Blair Athol has long occupied a curious position in the Scottish whisky landscape. It's a distillery most drinkers encounter blended into Bell's, rarely given the spotlight it deserves as a single malt. So when an 18-year-old, cask-strength, sherry-matured expression appears — released to mark the distillery's bicentenary, no less — it commands attention. This is Blair Athol dressed for the occasion, and at 56.7% ABV, it arrives with real authority.
The Pitlochry distillery sits at the gateway to the Highlands, and its spirit has always carried a certain weight. It's malty, rich, and unapologetically full-bodied — characteristics that make it a natural partner for sherry cask maturation. Eighteen years in that wood, bottled without chill-filtration at cask strength, is precisely the kind of treatment this distillery's output thrives under. You're getting the unvarnished thing here, and that matters.
Tasting Notes
I'll be transparent: I'm not publishing detailed tasting notes for this particular bottling at this time. What I can say is that the combination of Blair Athol's characteristically robust Highland spirit with nearly two decades of sherry cask influence at full cask strength sets very clear expectations.
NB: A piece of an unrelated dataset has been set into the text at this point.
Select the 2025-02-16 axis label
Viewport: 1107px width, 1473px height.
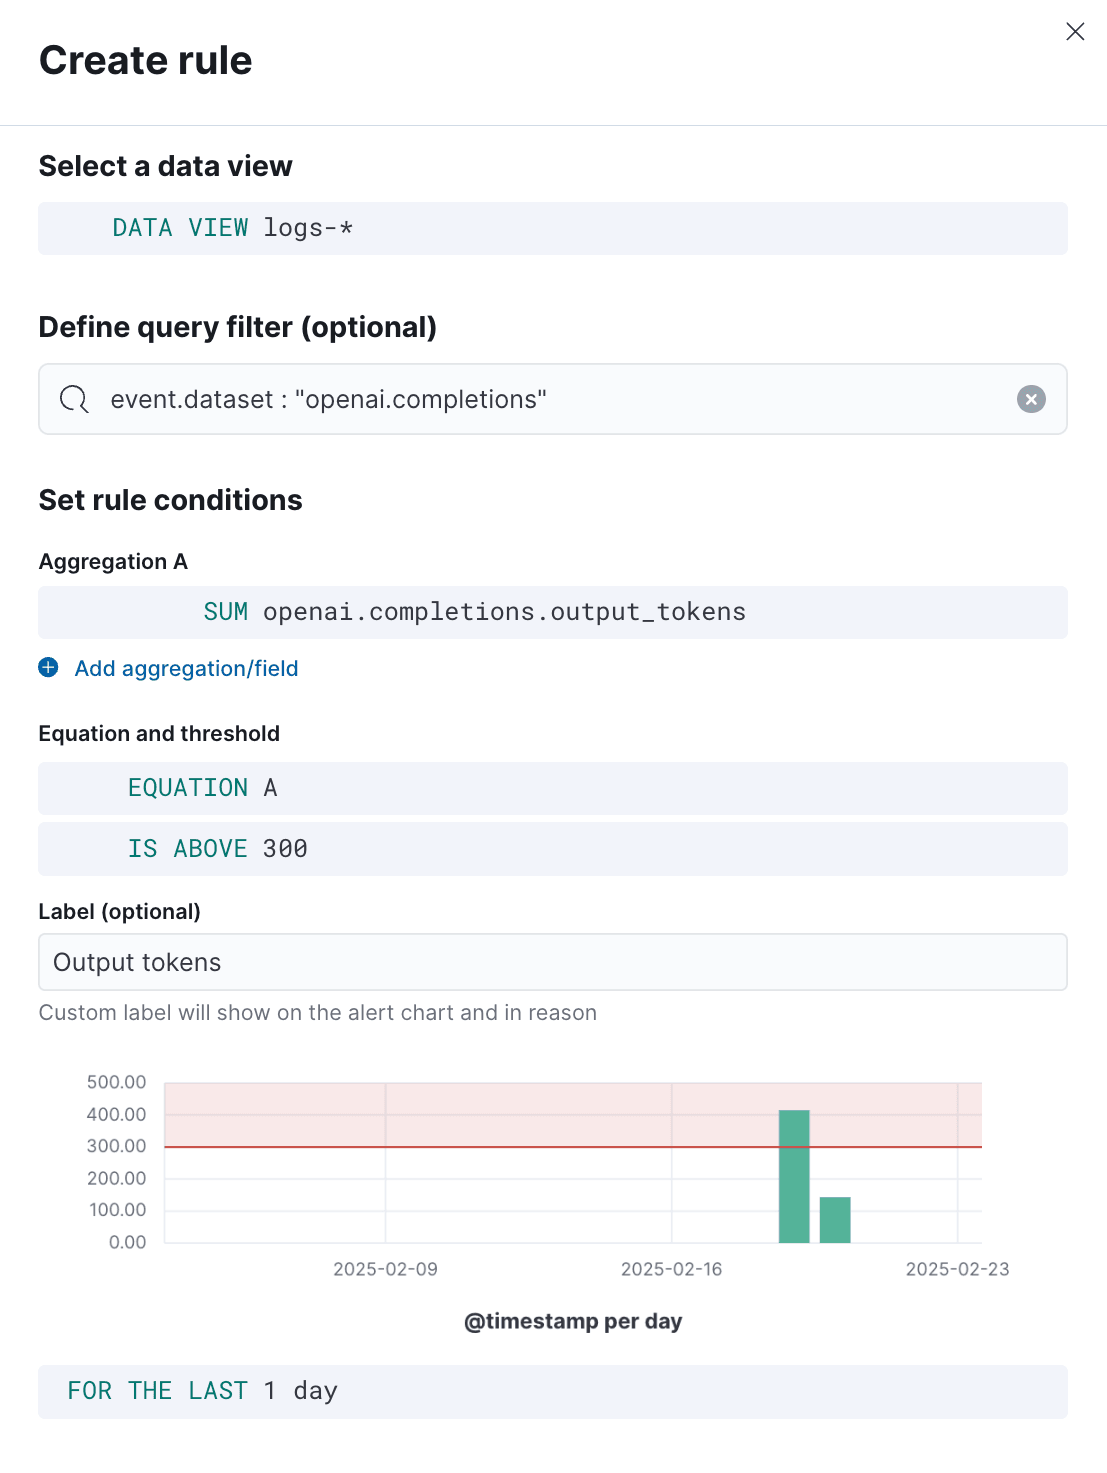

You should anticipate the kind of deep, sherried richness that rewards patience — dried fruit, baking spice, that unmistakable warmth that well-aged sherry-matured whisky delivers. At 56.7%, there's real density here, and the texture alone is worth the price of admission.
The Verdict
At £350, this is not an everyday purchase, but it was never meant to be. This is a commemorative release from a distillery celebrating two hundred years of operation — a milestone few Scottish distilleries have reached. You're paying for genuine age, cask strength bottling, sherry cask maturation, and the scarcity that comes with a limited bicentenary edition. For what it is, I consider the pricing fair, if not generous by today's inflated market standards.
I'm giving this an 8.2 out of 10. It's a confident, well-constructed whisky that showcases what Blair Athol can do when given proper maturation time and quality wood. The cask-strength presentation is the right call — it lets you control the experience, and there's genuine depth to explore here. Where it falls just short of the highest marks is in the competitive field: at this price point, you're up against some extraordinary sherry-matured Highland and Speyside malts, and Blair Athol, for all its merits, doesn't quite have the cult following or the name recognition to command the room in that company. But taken on its own terms, this is a seriously good whisky from a distillery that deserves far more recognition than it typically receives.
Best Served
Neat, in a Glencairn, with plenty of time. Pour it and leave it for ten minutes before your first nosing — cask-strength sherry monsters like this need air. After you've explored it undiluted, add water sparingly — a few drops at a time. At 56.7%, there's room to bring it down gradually, and each addition will unlock something new. This is an evening whisky, not a casual pour. Give it the attention the distillery's two centuries have earned.